• Work task:
Take the records below and extract, word for word, the lines from the one containing "Instruction: Pick option D 乙醇" through the final line, inclusive. Omit pictures.

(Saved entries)
------

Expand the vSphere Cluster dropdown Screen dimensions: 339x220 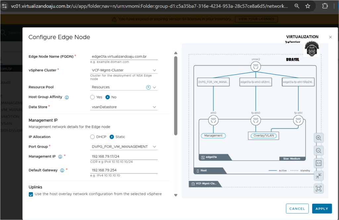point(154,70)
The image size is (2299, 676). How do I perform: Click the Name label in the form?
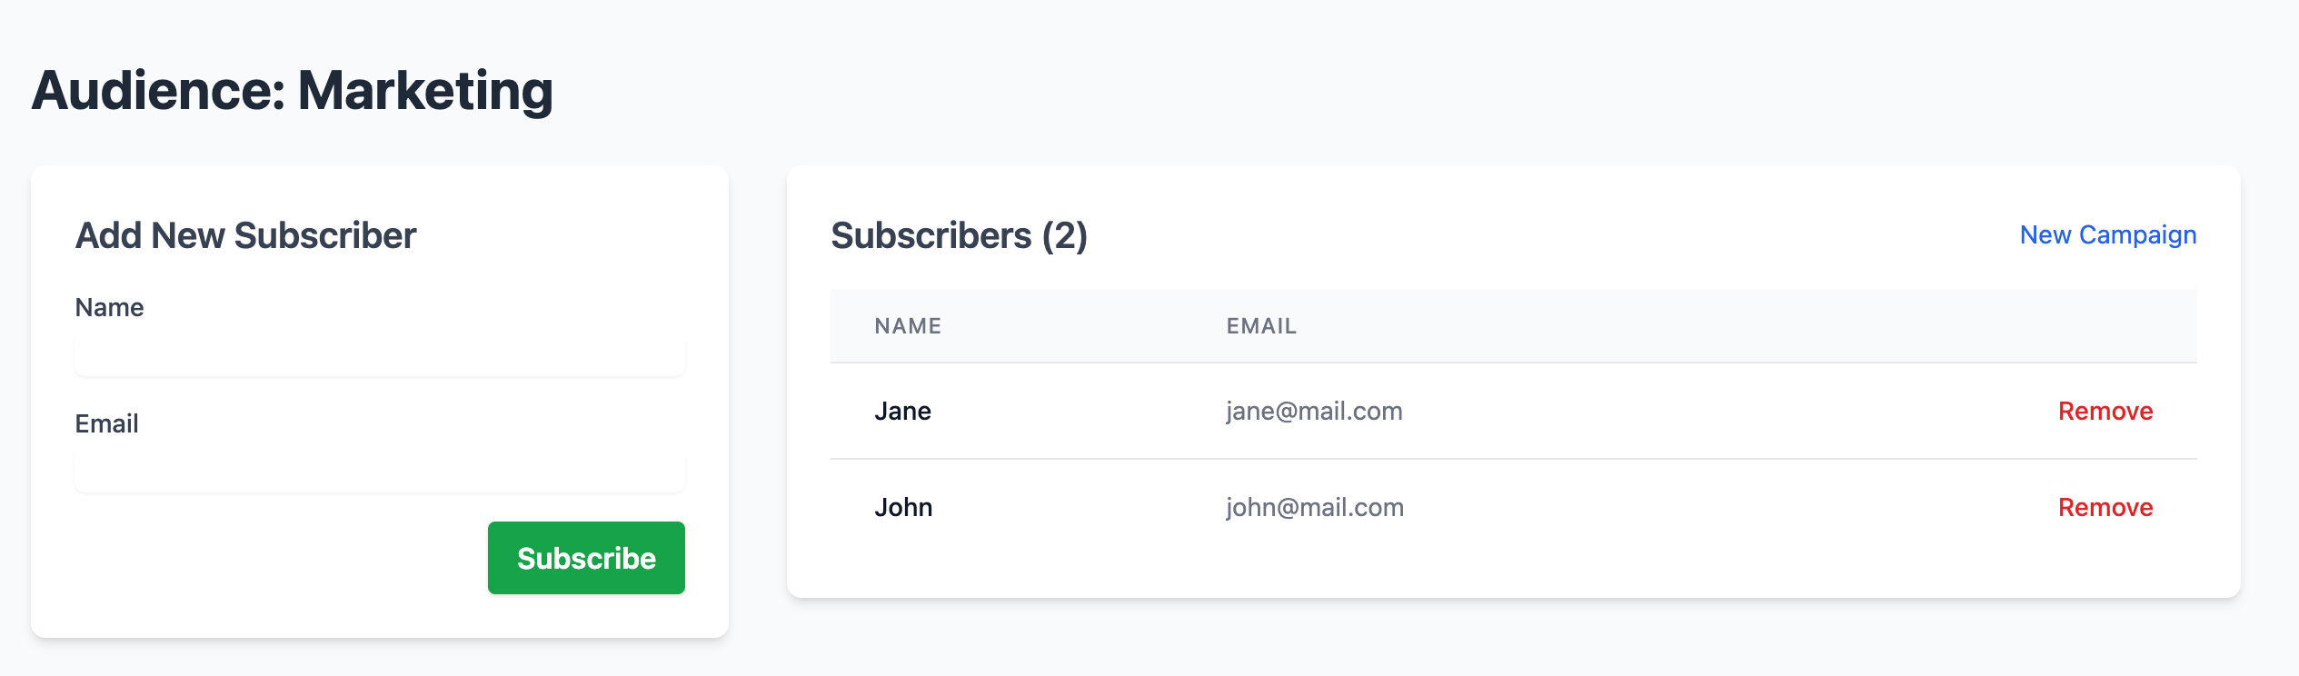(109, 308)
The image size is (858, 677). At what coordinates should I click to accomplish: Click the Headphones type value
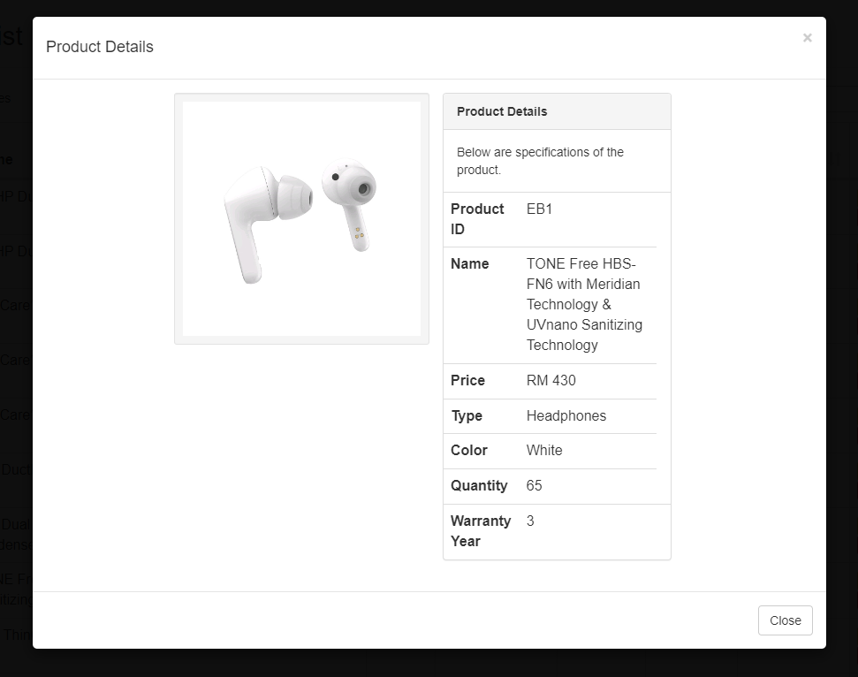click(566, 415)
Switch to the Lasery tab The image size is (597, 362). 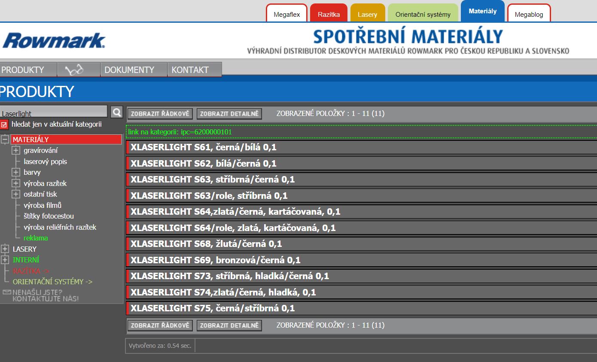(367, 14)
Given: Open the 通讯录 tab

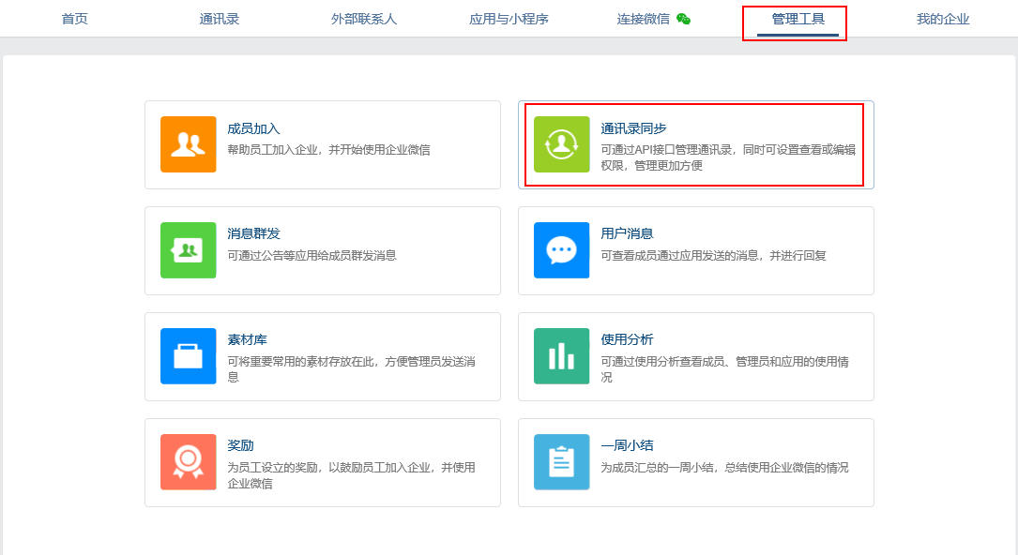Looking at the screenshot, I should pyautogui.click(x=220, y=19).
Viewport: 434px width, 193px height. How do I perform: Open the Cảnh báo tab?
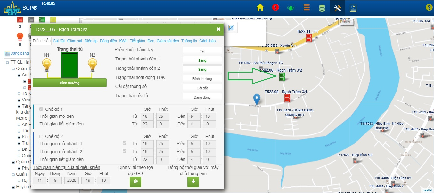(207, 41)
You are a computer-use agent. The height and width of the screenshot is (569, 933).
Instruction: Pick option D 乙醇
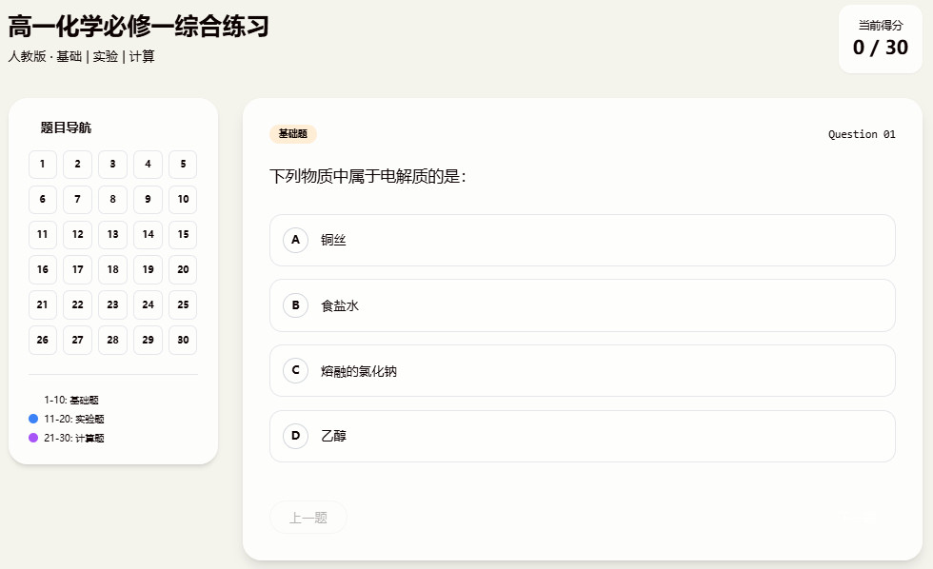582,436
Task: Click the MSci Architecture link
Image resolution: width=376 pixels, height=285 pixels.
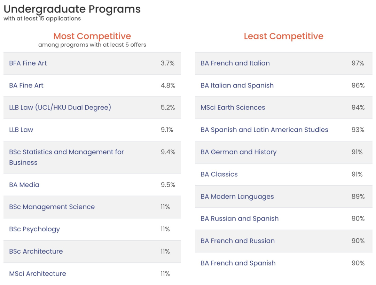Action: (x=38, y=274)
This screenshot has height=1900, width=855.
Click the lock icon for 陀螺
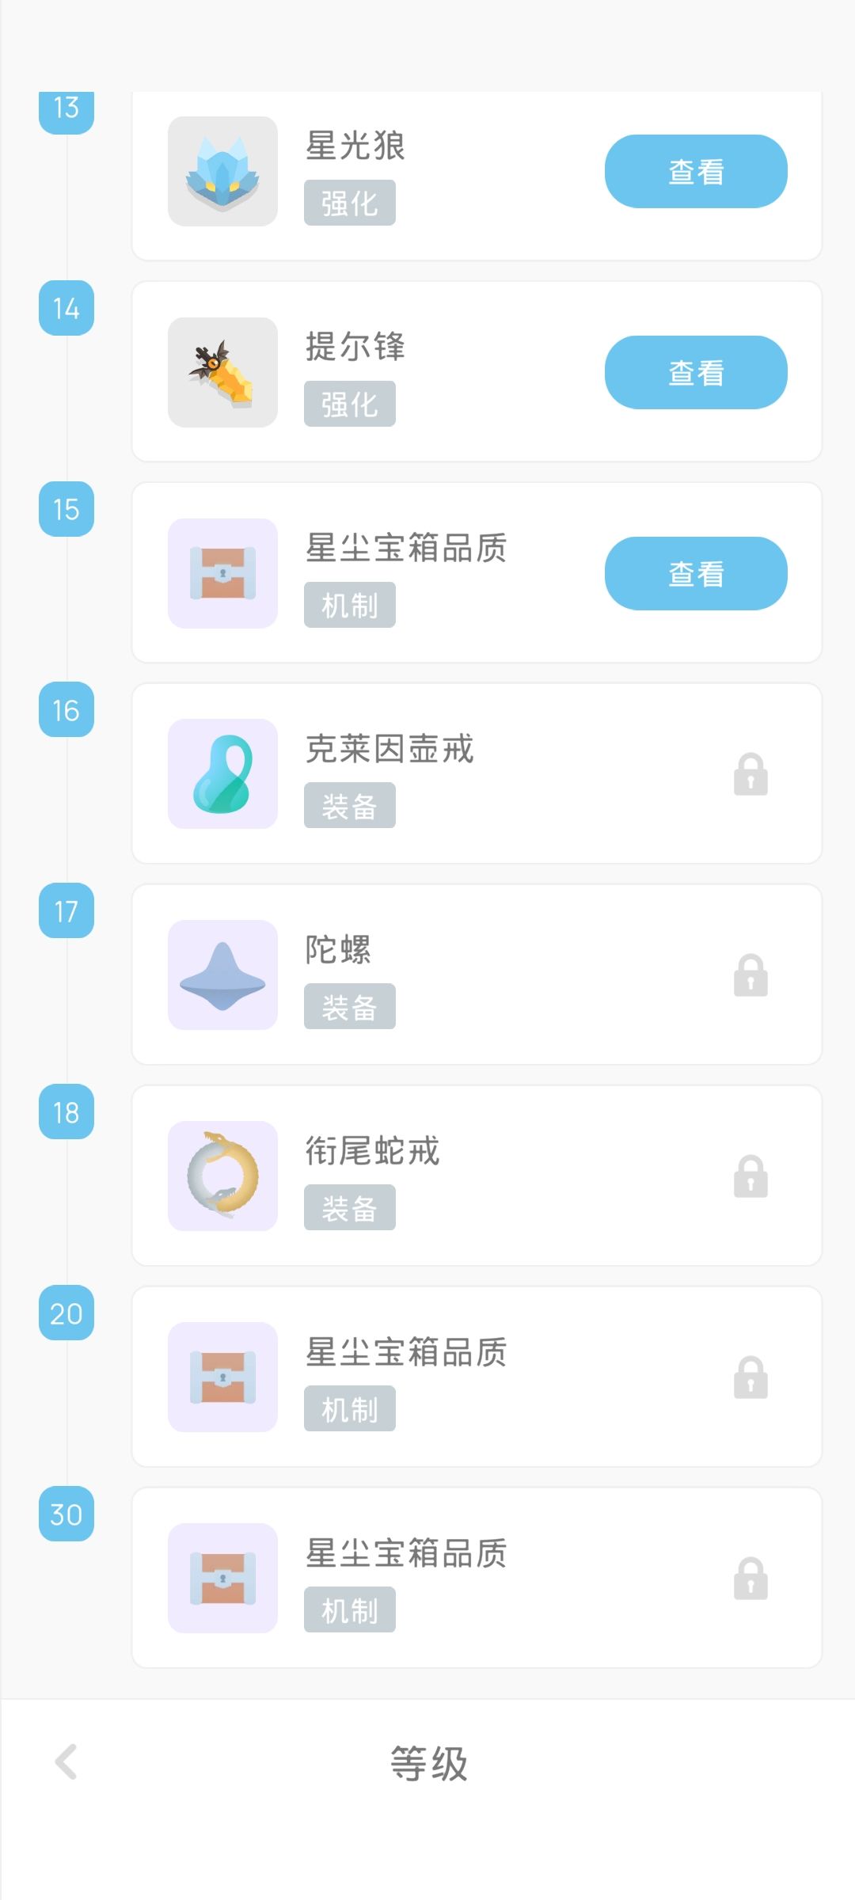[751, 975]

------

• Solution for this exercise:
Instruction: Pick option D 乙醇
582,436
Task: Click the MSci Architecture link
Image resolution: width=376 pixels, height=285 pixels.
Action: (x=38, y=274)
This screenshot has height=1900, width=855.
Click the lock icon for 陀螺
[751, 975]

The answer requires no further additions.